Non solo smart working: la pandemia modifica il modo di lavorare più profondamente di quanto si immagini e trovare un equilibrio tra lavoro in presenza e a distanza non è semplice – Se n’è discusso nel workshop promosso da HerAcademy

Il Covid cambia il lavoro, ecco come: workshop di Hera

Il lavoro dopo la pandemia non sarà più lo stesso, ma ancora non sappiamo quale volto avrà. Da un lato, in questi anni abbiamo capito che lavorare a casa si può e per certi versi è anche meglio. Dall’altro, ci è mancato qualcosa d’importante: le relazioni umane in presenza, la riflessione con i colleghi, la battuta casuale, persino la pausa caffè, quel momento in cui liberamente scambiavamo idee e ci accorgevamo di maturarne di nuove. La parte più fertile e creativa di noi ha bisogno degli altri. E allora sarà possibile tornare indietro o i cambiamenti avvenuti sono ormai irreversibili?
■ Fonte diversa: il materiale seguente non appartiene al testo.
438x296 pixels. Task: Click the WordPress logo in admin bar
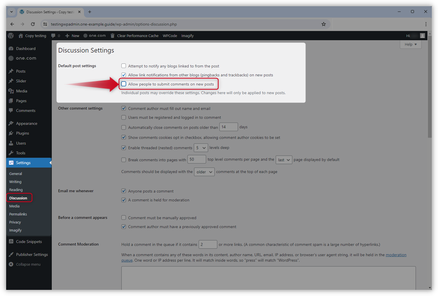[11, 36]
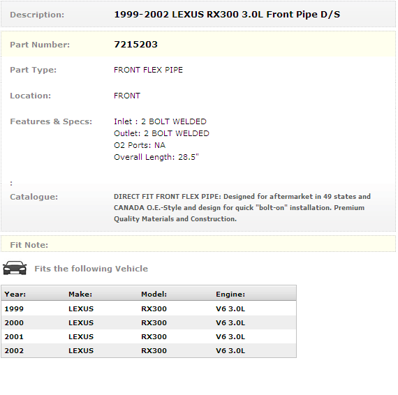Click the O2 Ports NA spec line
Viewport: 398px width, 395px height.
click(140, 145)
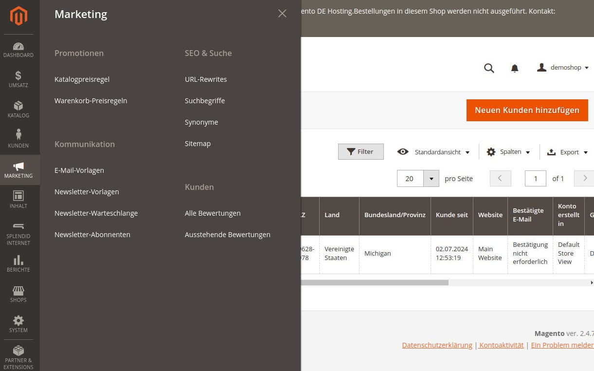This screenshot has width=594, height=371.
Task: Open the Shops storefront icon
Action: tap(18, 291)
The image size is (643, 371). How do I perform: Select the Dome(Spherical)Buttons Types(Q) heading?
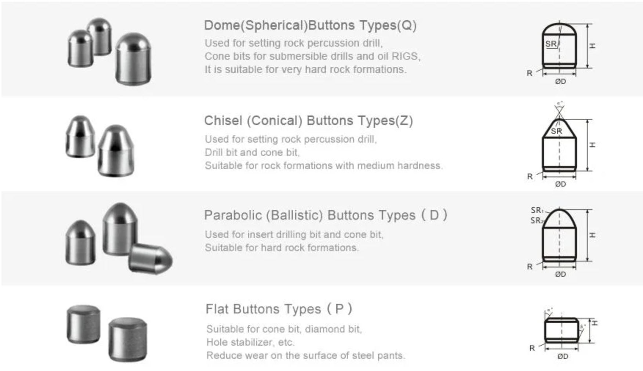coord(310,25)
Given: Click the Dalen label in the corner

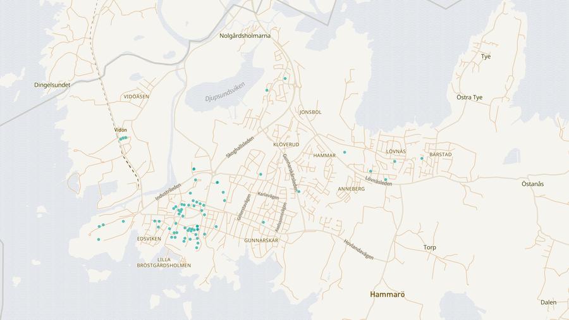Looking at the screenshot, I should (x=548, y=302).
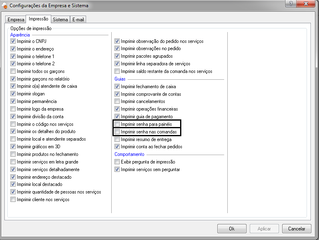Select the E-mail tab
Image resolution: width=319 pixels, height=240 pixels.
78,20
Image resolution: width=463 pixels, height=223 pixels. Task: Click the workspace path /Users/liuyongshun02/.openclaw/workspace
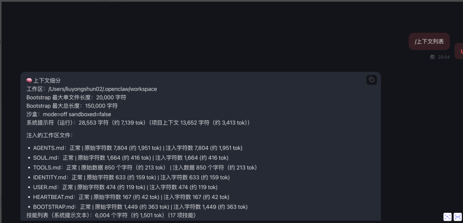click(103, 89)
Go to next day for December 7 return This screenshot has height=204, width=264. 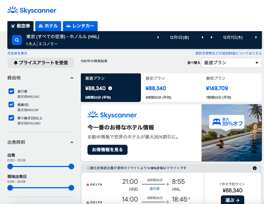tap(256, 37)
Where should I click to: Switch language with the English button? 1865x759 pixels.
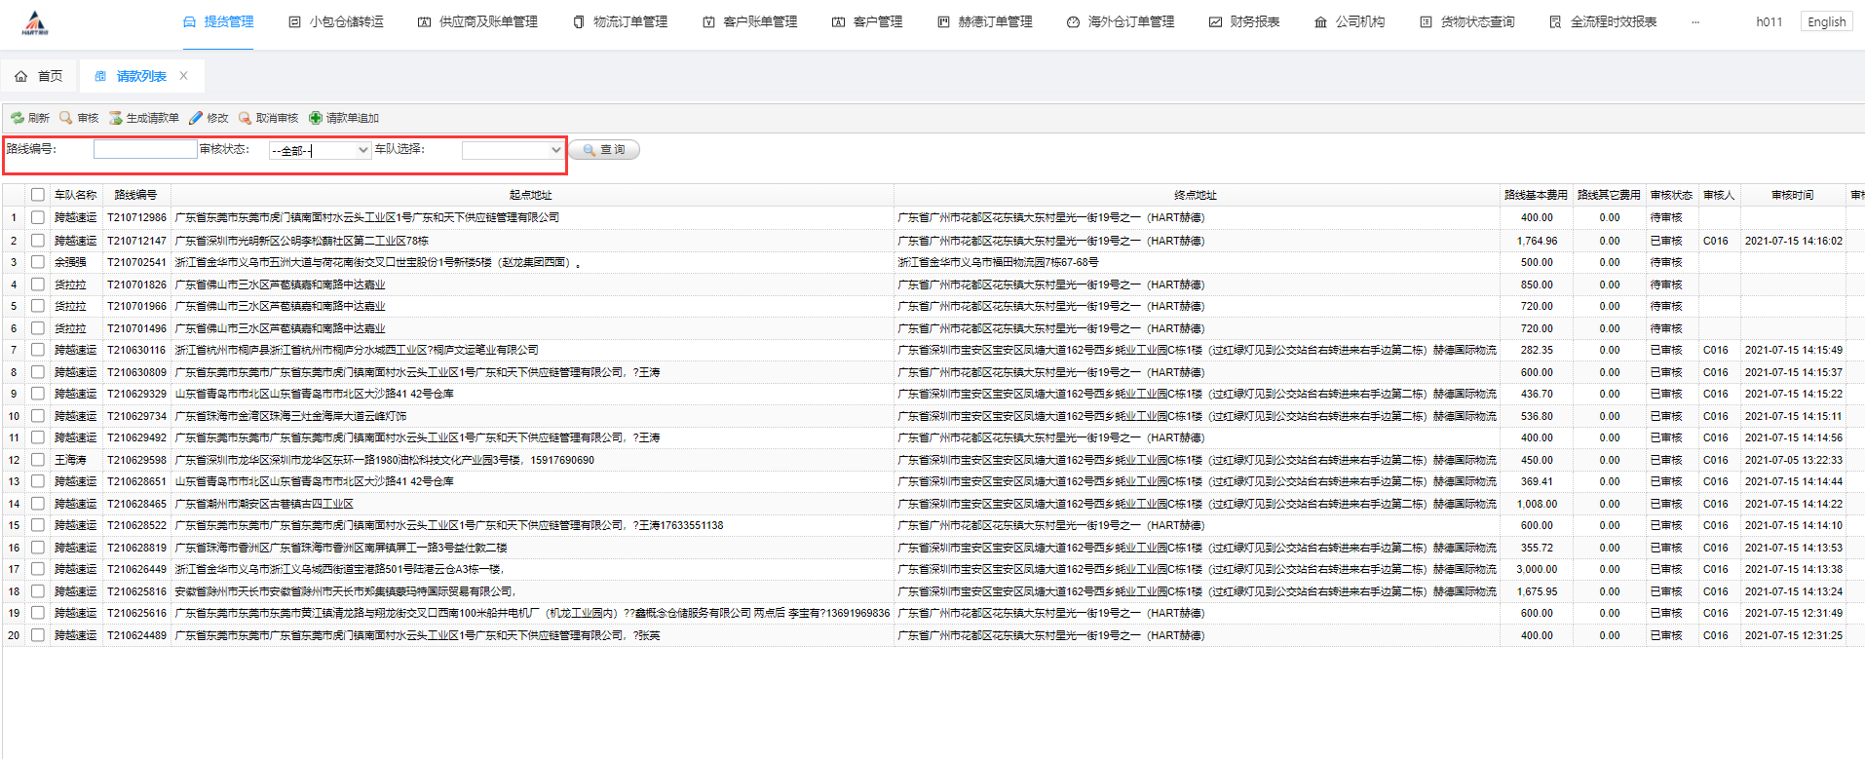point(1826,22)

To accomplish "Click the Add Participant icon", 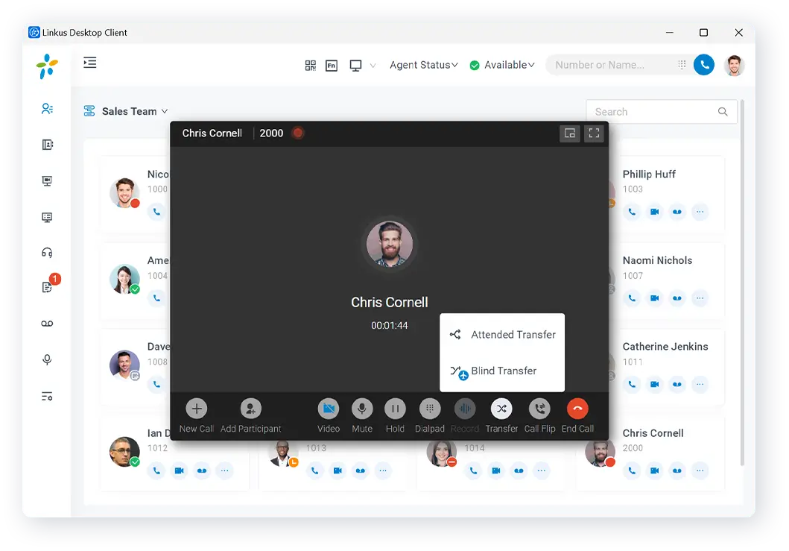I will 250,409.
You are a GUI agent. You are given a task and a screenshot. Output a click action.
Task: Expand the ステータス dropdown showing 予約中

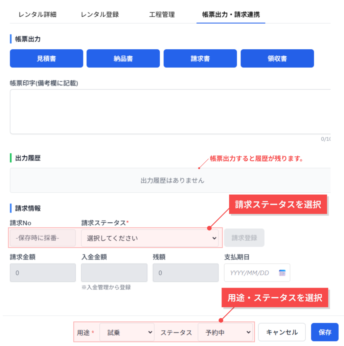point(225,332)
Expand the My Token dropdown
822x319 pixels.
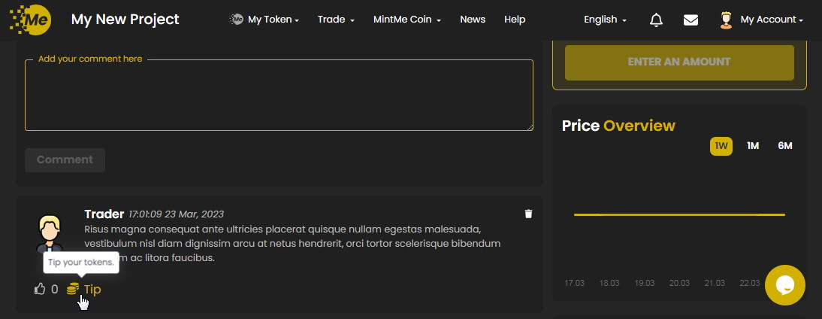coord(264,20)
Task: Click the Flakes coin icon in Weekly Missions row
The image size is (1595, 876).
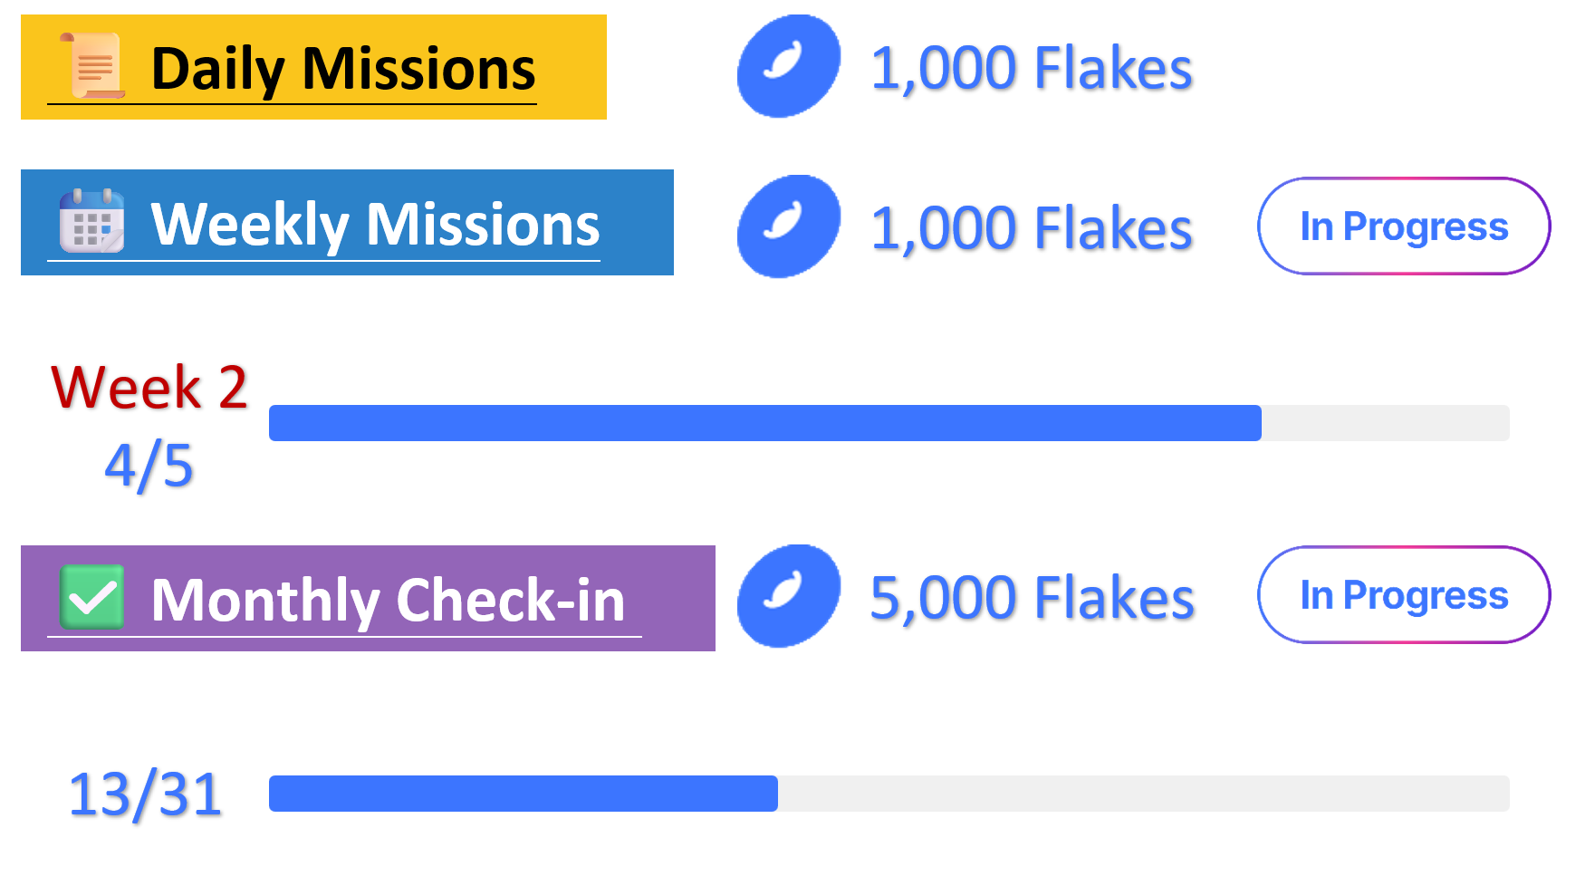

Al tema ha dedicato un’interessante riflessione Hera, dal titolo “L’evoluzione delle dinamiche sociali e relazionali per la ‘rinascita’ del lavoro”, in occasione del 12esimo Workshop della sua HerAcademy. L’appuntamento ha coinvolto protagonisti del mondo delle imprese, accademici e professionisti: Beatrice Venezi, direttrice d’orchestra, Enrico Sassoon, direttore di Harvard Business Review Italia, Odile Robotti, amministratore unico di Learning Edge, e Fabio Fregi, country manager Google Cloud Italy, che ha spiegato come il colosso web stia ridisegnando i suoi uffici per lasciare maggiore spazio agli ambienti “casalinghi”, immaginando per esempio la sala riunioni come un grande salotto.

“In questi ultimi due anni – sostiene Tomaso Tommasi di Vignano, presidente Esecutivo della multiutility bolognese – il lavoro è stato oggetto di grandi cambiamenti. Siamo di fronte a nuove dinamiche, che in parte stiamo già vivendo, e questo processo evolutivo va governato e guidato, cercando di coglierne le opportunità. Nel Gruppo Hera abbiamo scelto di farlo prima di tutto favorendo l’idea di un’organizzazione come comunità e come ambiente sociale. Inoltre, investiamo continuamente sulla crescita delle nostre persone, convinti che l’aggiornamento continuo delle competenze sia una scelta vincente. Le occupazioni del futuro non coincideranno, almeno in parte, con quelle di oggi, e bisogna farsi trovare pronti, favorendo lo sviluppo di nuove competenze specialistiche e di comportamenti collegati ai nuovi modi di lavorare”.

Come un direttore d’orchestra anticipa nella sua mente i passaggi che i musicisti andranno a eseguire, così l’impresa cerca oggi di intuire il futuro, nella consapevolezza che questo è talmente incalzante da superare ogni fantasia. La maggior parte dei lavori che si faranno tra dieci anni infatti oggi neppure esiste.

Il punto di equilibrio che si troverà tra lavoro in presenza e a distanza al momento non è evidente – osserva Odile Robotti – Sicuramente avremo più lavoro a distanza di prima e uffici come luoghi dove scambiare idee e creare occasioni perché questo avvenga”. Intanto, però, bisogna tenere ciò che si creato di buono: “Lo scopo aziendale, quello che conferisce significato al lavoro svolto, è uno dei principali collanti organizzativi – conclude Stefano Venier, amministratore delegato del Gruppo Hera – A tal proposito, mi preme sempre ricordare l’articolato e partecipato percorso aziendale di definizione del nostro purpose, entrato in conclusione a far parte del nostro statuto. Il distanziamento e il lavoro da remoto hanno rischiato di deteriorare le nostre reti di relazioni; tuttavia, la comunità sociale e le connessioni all’interno e all’esterno dell’organizzazione sono risultate centrali e hanno rappresentato un efficace strumento di inclusione, inteso non solo in termini di platea di chi può beneficiare di qualcosa, ma anche di chi può fare qualcosa, nella cornice di uno scopo aziendale profondamente partecipato”.